Alaric sat up. The pain was gone. The hunger was gone. The exhaustion that had been his constant companion for a year had vanished, replaced by a cold, crystalline clarity. He looked at his hand. The hole in his palm was already sealing, leaving behind a small, star-shaped scar that looked more like a knot in wood than a human wound.

He looked at the heart-fruit hanging from the branch. He reached out, plucked it, and bit into it.

The juice was thick and sweet, tasting of copper and sunlight. As he swallowed, his senses expanded. He could hear the drip of water three levels below. He could smell the sweat of the men in the camp miles away. He could see the heat rising from the stones above as if the world were made of glass.

He stood up. His armor no longer felt heavy. He felt as though he could tear the limestone walls apart with his bare hands. He looked at the Vilevine. He understood now. The tree was a parasite, and he was its mobile root. It needed blood to grow, and it had chosen a knight in the middle of a crusade—a man surrounded by an ocean of blood.

The Return

The climb back out of the rift was effortless. Alaric moved with a fluid, predatory grace that was entirely inhuman. He reached the surface just as the sun was beginning to dip below the horizon. The light didn't burn him; instead, it felt like a dull, distant memory. He was "Pure Blood"—the first of his kind.

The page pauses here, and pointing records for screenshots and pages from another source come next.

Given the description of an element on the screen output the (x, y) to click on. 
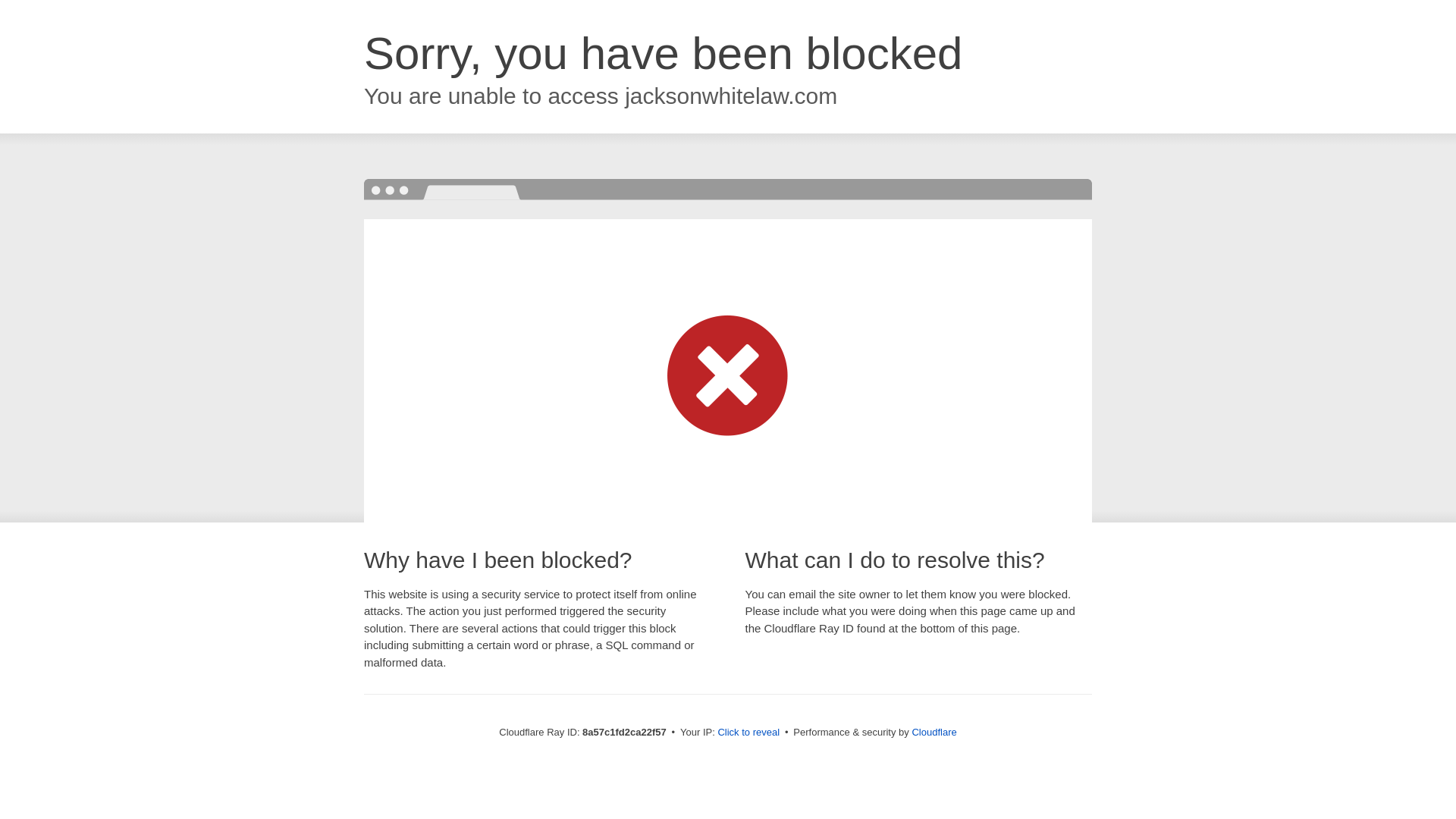
Cloudflare (933, 731)
Click to reveal (747, 732)
Given the description of an element on the screen output the (x, y) to click on. 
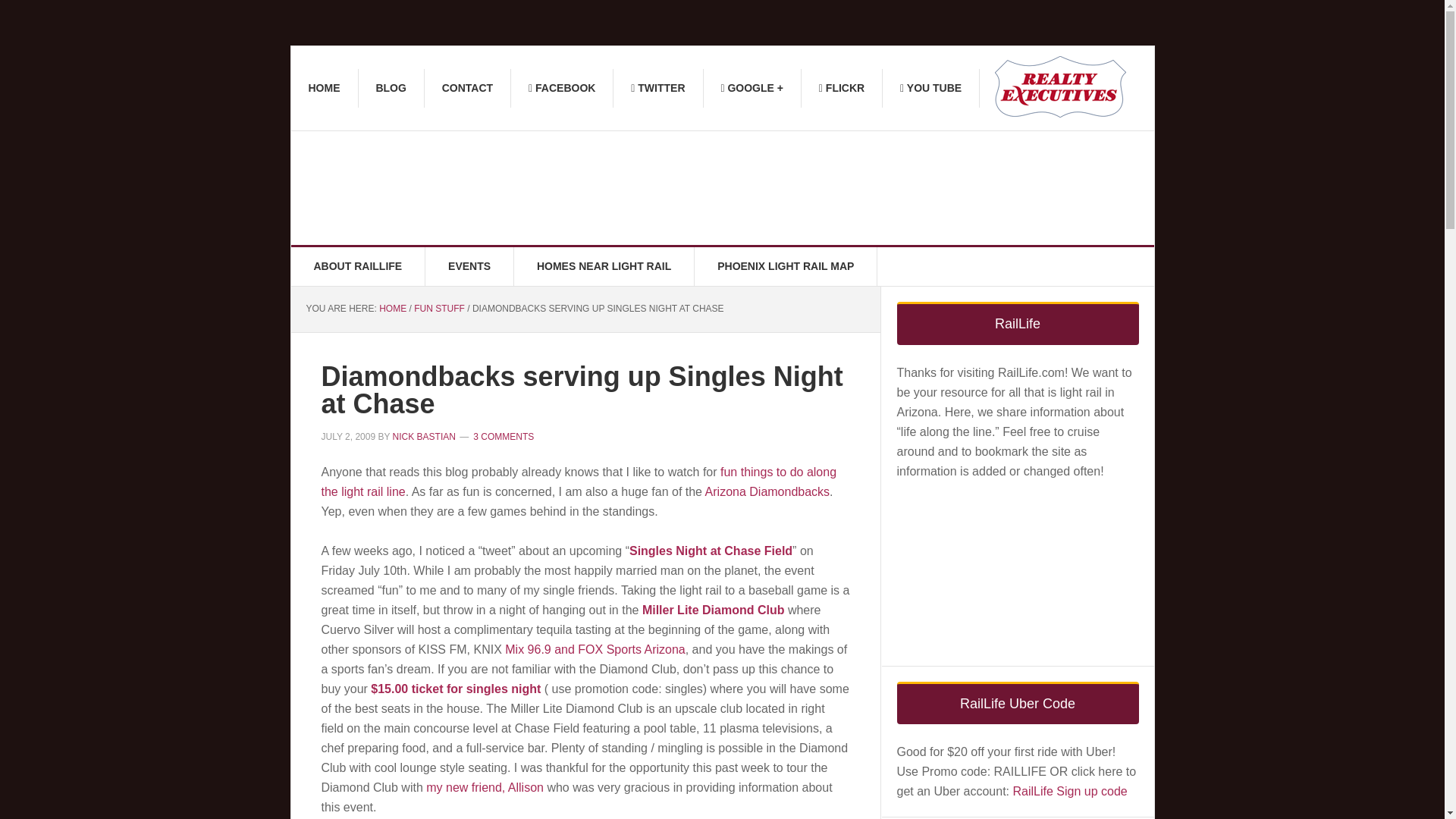
HOMES NEAR LIGHT RAIL (603, 266)
EVENTS (469, 266)
Miller Lite Diamond Club (713, 609)
FUN STUFF (438, 308)
FLICKR (842, 87)
Mix 96.9 and FOX Sports Arizona (594, 649)
HOME (392, 308)
CONTACT (468, 87)
ABOUT RAILLIFE (358, 266)
Nick Bastian (1060, 86)
Given the description of an element on the screen output the (x, y) to click on. 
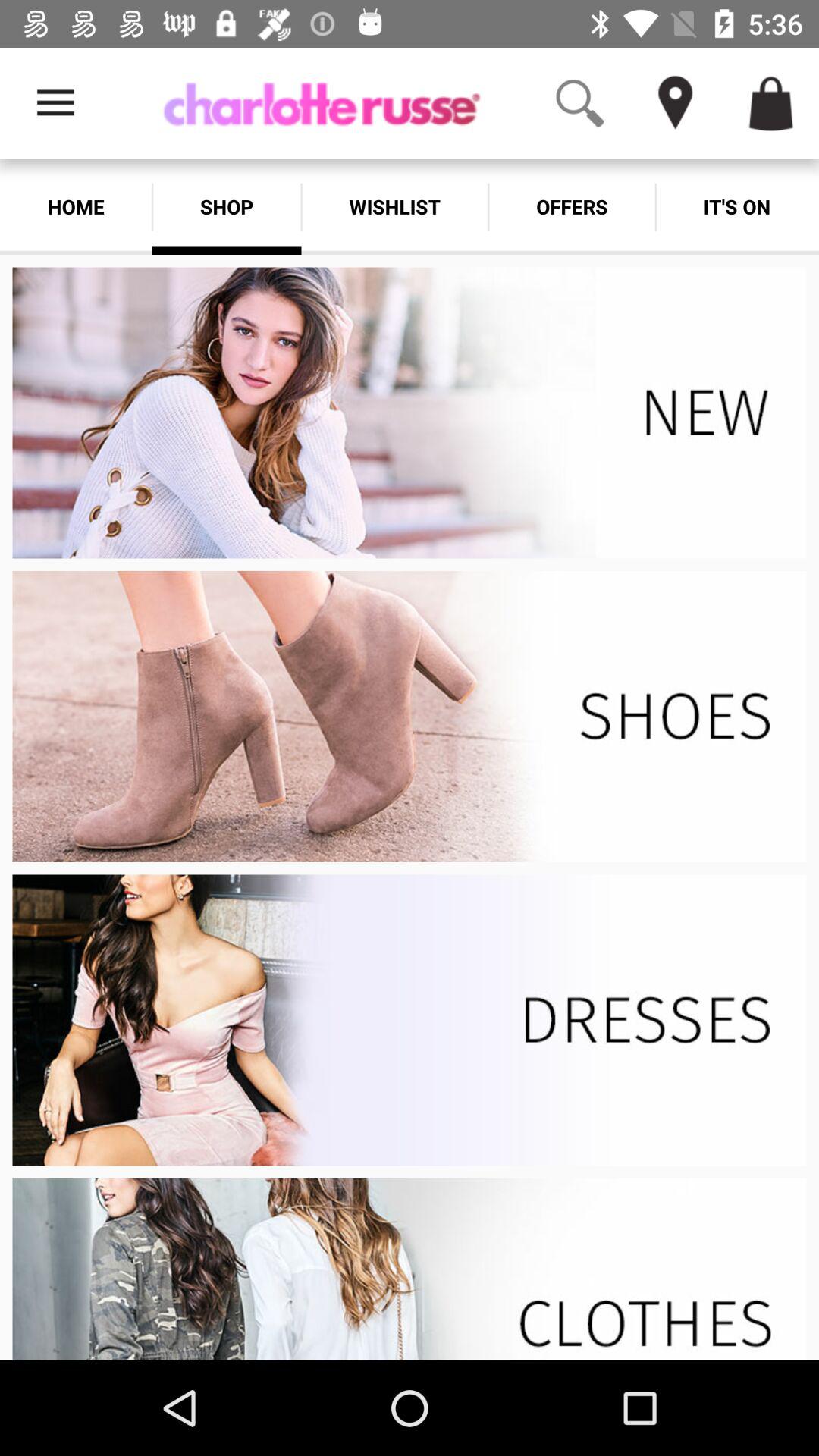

He walked back toward the Crusader camp, his gait silent. As he approached the picket lines, he saw a sentry—it was Thomas, Baldwin's older brother. Thomas was a good man, a veteran who had fought beside Alaric at Dorylaeum.

"Alaric?" Thomas called out, his voice shaking. "Is that you? We thought... we thought you were dead."

Alaric stepped into the twilight. Thomas gasped. Alaric didn't look like a starving man anymore. His skin was the color of polished marble, and his eyes—once a dull, tired grey—were now a sharp, predatory amber.

"I found it, Thomas," Alaric said. His voice was different. It was deeper, with a resonance that seemed to vibrate in the ground beneath their feet.

"Found what? Food?" Thomas asked, stepping forward, his eyes searching Alaric's face.

"Life," Alaric replied.

The Bloodlust hit him then. It wasn't a choice; it was a biological command. The Vilevine within him—the parasite in his marrow—screamed for the liquid sun that flowed in Thomas's veins. Alaric didn't feel anger. He didn't feel malice. He felt a profound, predatory necessity.

Before Thomas could blink, Alaric was across the space between them. His hand, cold as a winter root, locked onto Thomas's throat.

Alaric leaned in. He didn't use teeth. His fingers, now tipped with retractable, thorn-like nails, dug into the man's neck. He felt the warm rush of life-force pour into him, a heat that made his very bones sing. He drank until Thomas was a dry, grey husk, his skin looking like crumpled parchment.

When he was finished, Alaric stood over the body. He felt a terrifying sense of peace. He looked toward the city of Antioch, the great stone walls shimmering in the moonlight. To the rest of the army, it was a prize to be won for the Pope. To Alaric, it was a harvest.

He wiped his mouth with the back of his hand. He was Sir Alaric of Artois, but he was also the beginning of the end. He was the First Origin, and the First Crusade was no longer a war for a tomb.

It was the first season of the Vilevine.